Africa: Investor Emilian Popa, Digame On One of Africa's Biggest Exits and Why It's Looking At Education, Fintech and Mobility

Digital Growth Africa or DiGAME is looking for great investments in Africa's major markets and has a clear idea of what it's looking for. Russell Southwood talked to one of its Principals, Emilian Popa, about the things it's invested in so far and what's coming next.

DiGAME is the African extension of Zouk Capital, a London based private equity fund that invests in European and US technology. In 2014, Zouk Capital invested in Off-Grid Electric , a solar-tech company in Tanzania.

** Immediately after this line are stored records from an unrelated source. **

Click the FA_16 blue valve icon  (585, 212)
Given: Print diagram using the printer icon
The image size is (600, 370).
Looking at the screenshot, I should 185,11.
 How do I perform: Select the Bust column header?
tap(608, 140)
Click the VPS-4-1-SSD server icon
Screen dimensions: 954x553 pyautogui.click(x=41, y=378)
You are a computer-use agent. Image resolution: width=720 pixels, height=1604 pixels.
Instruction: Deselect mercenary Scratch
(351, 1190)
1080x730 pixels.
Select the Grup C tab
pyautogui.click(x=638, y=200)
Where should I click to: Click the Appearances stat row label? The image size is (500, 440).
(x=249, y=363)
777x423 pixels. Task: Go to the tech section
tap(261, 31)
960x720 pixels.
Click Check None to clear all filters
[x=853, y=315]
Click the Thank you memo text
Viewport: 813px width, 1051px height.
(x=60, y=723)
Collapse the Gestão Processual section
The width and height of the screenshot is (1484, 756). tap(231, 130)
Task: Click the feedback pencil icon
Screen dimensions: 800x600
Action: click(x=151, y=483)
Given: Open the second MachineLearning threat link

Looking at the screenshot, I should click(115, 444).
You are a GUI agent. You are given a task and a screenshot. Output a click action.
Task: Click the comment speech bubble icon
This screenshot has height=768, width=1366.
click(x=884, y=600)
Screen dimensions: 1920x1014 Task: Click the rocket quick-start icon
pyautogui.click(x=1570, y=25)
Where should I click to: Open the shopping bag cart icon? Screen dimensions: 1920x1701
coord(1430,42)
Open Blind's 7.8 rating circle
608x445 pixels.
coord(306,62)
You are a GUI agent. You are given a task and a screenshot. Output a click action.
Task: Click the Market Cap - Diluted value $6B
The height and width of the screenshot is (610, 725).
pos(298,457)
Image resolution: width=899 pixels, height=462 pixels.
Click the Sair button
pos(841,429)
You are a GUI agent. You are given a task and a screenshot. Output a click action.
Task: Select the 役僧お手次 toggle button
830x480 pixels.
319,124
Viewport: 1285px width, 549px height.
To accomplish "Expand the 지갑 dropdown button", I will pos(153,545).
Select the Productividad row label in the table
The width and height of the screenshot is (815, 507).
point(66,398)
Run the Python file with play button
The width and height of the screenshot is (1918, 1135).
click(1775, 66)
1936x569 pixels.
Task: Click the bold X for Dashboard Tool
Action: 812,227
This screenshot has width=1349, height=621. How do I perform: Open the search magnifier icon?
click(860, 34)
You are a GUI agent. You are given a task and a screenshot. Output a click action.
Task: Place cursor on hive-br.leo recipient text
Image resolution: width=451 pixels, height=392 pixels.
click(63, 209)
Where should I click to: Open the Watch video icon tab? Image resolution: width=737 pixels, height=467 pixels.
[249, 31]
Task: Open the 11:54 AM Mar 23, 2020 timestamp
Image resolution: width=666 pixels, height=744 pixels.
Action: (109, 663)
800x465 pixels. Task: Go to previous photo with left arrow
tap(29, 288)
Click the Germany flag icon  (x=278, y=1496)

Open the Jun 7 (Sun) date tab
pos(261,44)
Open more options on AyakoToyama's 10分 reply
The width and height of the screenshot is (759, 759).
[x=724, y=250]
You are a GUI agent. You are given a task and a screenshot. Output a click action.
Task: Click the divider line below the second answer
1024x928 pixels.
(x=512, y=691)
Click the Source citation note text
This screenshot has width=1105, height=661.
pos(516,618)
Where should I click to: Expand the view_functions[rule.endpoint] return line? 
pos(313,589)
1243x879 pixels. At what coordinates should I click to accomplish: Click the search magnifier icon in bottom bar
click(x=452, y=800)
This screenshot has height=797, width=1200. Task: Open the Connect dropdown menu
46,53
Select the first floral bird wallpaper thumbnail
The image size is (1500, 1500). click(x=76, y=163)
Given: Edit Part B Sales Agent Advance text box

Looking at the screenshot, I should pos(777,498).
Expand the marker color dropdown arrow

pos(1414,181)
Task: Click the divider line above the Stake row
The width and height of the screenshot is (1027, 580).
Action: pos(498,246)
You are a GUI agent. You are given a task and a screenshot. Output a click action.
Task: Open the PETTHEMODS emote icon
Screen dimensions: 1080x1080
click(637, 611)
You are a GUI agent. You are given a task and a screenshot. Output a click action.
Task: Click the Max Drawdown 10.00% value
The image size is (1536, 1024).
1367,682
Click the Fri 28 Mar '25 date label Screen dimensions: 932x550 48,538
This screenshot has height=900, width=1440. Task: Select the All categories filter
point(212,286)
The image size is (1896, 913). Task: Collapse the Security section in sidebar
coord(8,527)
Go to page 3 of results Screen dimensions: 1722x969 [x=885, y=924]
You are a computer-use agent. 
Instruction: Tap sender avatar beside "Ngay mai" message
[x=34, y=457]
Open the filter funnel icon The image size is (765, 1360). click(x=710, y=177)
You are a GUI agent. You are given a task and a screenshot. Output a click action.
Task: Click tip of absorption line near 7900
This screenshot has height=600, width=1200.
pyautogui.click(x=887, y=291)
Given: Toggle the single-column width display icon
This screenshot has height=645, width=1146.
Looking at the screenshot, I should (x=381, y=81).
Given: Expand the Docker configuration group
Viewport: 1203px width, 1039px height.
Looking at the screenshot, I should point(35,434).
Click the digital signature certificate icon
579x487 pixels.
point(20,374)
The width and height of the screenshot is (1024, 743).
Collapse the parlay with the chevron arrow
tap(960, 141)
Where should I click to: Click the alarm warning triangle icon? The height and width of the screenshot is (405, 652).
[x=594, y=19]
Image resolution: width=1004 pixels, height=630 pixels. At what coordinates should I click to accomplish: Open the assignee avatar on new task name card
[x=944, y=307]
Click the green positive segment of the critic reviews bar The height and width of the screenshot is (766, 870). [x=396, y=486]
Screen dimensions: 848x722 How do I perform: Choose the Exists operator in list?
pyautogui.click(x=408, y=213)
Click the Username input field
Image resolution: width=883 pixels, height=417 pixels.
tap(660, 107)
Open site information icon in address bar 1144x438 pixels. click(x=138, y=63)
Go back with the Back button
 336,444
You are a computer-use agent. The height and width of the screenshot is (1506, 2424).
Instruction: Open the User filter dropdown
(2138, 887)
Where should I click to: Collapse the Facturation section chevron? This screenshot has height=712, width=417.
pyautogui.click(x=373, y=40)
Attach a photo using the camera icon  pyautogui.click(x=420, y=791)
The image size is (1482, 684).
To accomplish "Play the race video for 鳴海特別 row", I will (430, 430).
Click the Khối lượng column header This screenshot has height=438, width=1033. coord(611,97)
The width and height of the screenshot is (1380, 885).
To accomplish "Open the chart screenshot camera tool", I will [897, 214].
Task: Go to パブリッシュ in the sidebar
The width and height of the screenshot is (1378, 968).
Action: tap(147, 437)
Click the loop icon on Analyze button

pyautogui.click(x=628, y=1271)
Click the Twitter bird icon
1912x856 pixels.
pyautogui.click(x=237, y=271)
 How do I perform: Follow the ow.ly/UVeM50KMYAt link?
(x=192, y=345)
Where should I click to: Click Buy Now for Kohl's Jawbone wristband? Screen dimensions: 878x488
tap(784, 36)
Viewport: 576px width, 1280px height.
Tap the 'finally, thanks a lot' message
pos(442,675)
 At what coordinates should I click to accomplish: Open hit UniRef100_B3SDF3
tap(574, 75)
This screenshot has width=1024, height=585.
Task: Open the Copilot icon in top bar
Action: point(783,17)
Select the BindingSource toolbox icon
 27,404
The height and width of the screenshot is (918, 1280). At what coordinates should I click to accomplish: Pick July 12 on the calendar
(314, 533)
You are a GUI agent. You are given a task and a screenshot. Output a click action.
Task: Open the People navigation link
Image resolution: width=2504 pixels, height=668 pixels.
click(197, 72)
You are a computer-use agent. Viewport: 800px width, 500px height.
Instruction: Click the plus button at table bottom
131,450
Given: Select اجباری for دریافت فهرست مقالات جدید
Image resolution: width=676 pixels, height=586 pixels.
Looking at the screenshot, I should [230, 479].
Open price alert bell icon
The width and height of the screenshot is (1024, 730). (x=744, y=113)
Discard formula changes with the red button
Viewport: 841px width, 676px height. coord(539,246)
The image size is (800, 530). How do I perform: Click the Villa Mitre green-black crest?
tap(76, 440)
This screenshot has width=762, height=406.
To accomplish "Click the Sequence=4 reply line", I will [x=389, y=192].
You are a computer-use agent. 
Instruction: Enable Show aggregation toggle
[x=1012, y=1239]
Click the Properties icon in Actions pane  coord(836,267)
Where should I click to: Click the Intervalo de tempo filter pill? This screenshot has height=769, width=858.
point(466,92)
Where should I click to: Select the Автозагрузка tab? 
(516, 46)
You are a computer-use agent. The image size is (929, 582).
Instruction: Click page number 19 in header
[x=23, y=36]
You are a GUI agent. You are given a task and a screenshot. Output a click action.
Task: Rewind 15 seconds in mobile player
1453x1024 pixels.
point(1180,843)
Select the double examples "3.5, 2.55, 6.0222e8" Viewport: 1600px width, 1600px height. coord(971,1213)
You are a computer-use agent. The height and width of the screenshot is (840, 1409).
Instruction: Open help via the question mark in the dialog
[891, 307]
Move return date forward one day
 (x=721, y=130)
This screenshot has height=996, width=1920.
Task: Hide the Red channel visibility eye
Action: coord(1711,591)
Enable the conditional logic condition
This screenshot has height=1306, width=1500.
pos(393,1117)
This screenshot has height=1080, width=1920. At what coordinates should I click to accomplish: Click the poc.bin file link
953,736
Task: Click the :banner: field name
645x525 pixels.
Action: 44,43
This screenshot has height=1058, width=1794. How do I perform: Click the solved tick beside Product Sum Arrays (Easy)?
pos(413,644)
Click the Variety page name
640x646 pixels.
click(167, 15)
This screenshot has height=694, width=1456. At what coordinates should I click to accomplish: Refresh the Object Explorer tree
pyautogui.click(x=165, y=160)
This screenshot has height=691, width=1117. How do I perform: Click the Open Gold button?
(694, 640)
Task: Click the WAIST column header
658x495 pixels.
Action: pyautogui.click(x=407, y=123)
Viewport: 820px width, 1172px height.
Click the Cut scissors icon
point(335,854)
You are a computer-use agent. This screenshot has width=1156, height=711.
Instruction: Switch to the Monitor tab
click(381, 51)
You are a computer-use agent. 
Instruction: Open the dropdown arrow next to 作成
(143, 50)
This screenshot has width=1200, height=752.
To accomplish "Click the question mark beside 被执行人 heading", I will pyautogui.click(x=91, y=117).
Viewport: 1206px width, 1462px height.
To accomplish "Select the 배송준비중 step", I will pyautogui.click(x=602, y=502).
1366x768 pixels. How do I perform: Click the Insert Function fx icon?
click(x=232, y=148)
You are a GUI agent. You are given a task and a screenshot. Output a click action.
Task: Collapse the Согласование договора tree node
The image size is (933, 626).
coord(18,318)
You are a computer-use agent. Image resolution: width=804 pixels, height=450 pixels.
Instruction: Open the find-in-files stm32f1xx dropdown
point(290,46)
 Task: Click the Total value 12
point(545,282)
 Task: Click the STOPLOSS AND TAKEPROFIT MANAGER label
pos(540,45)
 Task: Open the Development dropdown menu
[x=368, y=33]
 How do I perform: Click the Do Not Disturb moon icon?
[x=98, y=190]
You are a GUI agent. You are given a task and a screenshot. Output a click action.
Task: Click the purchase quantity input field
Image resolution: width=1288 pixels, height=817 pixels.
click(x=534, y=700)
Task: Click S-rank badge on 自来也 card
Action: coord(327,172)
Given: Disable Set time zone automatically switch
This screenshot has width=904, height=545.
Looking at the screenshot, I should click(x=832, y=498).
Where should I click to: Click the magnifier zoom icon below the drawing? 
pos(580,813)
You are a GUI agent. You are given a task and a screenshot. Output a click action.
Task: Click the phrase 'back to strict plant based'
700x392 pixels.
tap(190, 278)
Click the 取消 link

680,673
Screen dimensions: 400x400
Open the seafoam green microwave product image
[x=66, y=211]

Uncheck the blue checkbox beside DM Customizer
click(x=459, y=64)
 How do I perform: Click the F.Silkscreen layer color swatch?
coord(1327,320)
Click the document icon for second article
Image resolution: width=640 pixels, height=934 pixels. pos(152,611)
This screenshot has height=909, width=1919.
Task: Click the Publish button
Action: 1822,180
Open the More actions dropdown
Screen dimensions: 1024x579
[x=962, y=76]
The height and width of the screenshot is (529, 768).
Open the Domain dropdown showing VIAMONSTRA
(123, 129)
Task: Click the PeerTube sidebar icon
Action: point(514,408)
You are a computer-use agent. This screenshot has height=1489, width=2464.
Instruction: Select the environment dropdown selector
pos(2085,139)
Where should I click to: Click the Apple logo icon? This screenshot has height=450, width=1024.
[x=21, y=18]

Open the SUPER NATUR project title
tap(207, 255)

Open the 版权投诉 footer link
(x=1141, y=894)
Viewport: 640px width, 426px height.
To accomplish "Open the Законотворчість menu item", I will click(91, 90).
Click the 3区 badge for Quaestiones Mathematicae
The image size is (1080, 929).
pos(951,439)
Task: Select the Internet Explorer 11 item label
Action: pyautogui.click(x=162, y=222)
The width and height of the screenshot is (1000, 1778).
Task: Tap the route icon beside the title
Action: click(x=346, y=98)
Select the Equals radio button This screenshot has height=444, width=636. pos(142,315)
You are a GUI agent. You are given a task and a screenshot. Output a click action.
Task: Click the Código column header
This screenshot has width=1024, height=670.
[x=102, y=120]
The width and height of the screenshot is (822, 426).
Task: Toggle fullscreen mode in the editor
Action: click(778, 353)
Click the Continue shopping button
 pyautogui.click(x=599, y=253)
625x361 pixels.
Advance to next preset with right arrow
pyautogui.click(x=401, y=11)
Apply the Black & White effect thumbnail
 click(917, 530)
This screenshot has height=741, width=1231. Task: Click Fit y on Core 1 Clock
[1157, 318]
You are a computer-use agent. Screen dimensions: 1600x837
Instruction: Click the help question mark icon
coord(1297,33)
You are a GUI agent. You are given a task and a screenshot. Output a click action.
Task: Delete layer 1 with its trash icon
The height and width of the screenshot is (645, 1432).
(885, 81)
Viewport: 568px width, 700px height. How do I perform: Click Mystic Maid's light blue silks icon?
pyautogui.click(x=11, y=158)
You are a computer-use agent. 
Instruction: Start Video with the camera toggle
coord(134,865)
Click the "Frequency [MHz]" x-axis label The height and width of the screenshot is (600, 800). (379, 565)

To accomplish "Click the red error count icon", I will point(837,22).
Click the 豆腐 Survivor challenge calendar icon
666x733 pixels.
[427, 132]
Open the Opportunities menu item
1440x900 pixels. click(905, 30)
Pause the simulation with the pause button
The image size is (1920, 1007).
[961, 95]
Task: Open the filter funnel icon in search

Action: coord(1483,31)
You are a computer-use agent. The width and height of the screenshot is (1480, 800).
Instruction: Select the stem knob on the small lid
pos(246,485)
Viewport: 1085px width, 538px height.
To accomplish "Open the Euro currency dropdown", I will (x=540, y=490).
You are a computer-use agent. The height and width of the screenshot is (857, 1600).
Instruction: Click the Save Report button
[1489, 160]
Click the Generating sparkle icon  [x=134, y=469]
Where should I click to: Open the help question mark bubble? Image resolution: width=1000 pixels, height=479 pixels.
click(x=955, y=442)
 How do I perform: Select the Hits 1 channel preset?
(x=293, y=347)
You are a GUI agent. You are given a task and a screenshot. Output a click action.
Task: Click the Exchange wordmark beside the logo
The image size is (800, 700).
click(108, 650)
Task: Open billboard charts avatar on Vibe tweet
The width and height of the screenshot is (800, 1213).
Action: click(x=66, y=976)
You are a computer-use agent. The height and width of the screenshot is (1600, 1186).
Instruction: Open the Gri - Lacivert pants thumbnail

It was this investment that, in part, got Samer Salty, the founder of Zouk Capital, thinking about building a vehicle focused on Africa.

The next factor was the team: Zouk Capital's Salty wanted to build a team of people who had an understanding of the African continent: "I'd spent the past 5 years [before joining DiGAME], building and exiting early stage businesses with experience at Twangoo (sold to Groupon, became Groupon South Africa), Rocket Internet and Naspers' Africa Internet Accelerator. His partner, Nnena Nkongho, is a global, seasoned investment professional with experience in West Africa with experience at companies that includes Solo Phone (Nigeria) and Etisalat Nigeria (now 9mobile) amongst others.

While DiGAME can invest in businesses across the African continent, it is focused on South Africa, Kenya, Nigeria, Egypt and Morocco. "[Typically], we invest between US$2 and 5 million in tech-enabled businesses across all funds...we look for businesses that could develop into giants--US$100 million to US$1billion companies, and we look for the entrepreneurs who can deliver that type of growth in Africa. We favor companies that can scale across Africa and the world. We're encouraged by the fact that we've seen over 350 companies and made four investments. While we can invest in any tech enabled business, we prefer companies in the education, fintech, health tech and mobility sectors".

DiGAME has already made four portfolio investments, including one in a South African, edtech company, GetSmarter. DiGAME's investment in GetSmarter is particularly interesting because, in 2017, it also became one of the largest VC exits in Africa in recent history.

"While we initially met the founders, Rob and Sam Paddock, in Cape Town in 2012, we did not invest in the business until 2016, after working with them for over a year." Prior to DiGAME's involvement with the company, Getsmarter offered online education to mid-career professionals largely in South Africa and the in the SADC region. DiGAME helped them [Getsmarter] grow globally, doubling their revenue and helping to attract students from over 80 different countries. The company's high quality offering and strong completion rates led to an offer from an American leader in the edtech space, 2U Inc. In 2017, 2U made an all-cash offer of US$103m for the entire business.

This was an unusually short holding period; so, I asked Popa whether there would be other similarly speedy exits: "No, there are not that many exits [in Africa] and there are even fewer rapid exits [in Africa] and not many full exits".

Another company in DiGAME portfolio is SWVL (swivel). SWVL is an Egyptian ridesharing platform that uses dynamic routing technology to help solve commuting challenges in heavily congested Cairo. Current forms of public transportation, both buses and subway, don't fully serve the greater Cairo geography, the sexual harassment of female passengers on public transportation is common and other ride sharing utilities are too expensive for daily use. By deploying mini-buses, SWVL solves commuting challenges for residents living with inadequate public infrastructure and few alternatives. In April, DiGAME invested, together in a consortium led by Beco Capital, in SWVL's US$8m round.

"In Africa, we see so many amazing opportunities and entrepreneurs; we want to support them in building businesses--in taking them to the next stage of growth."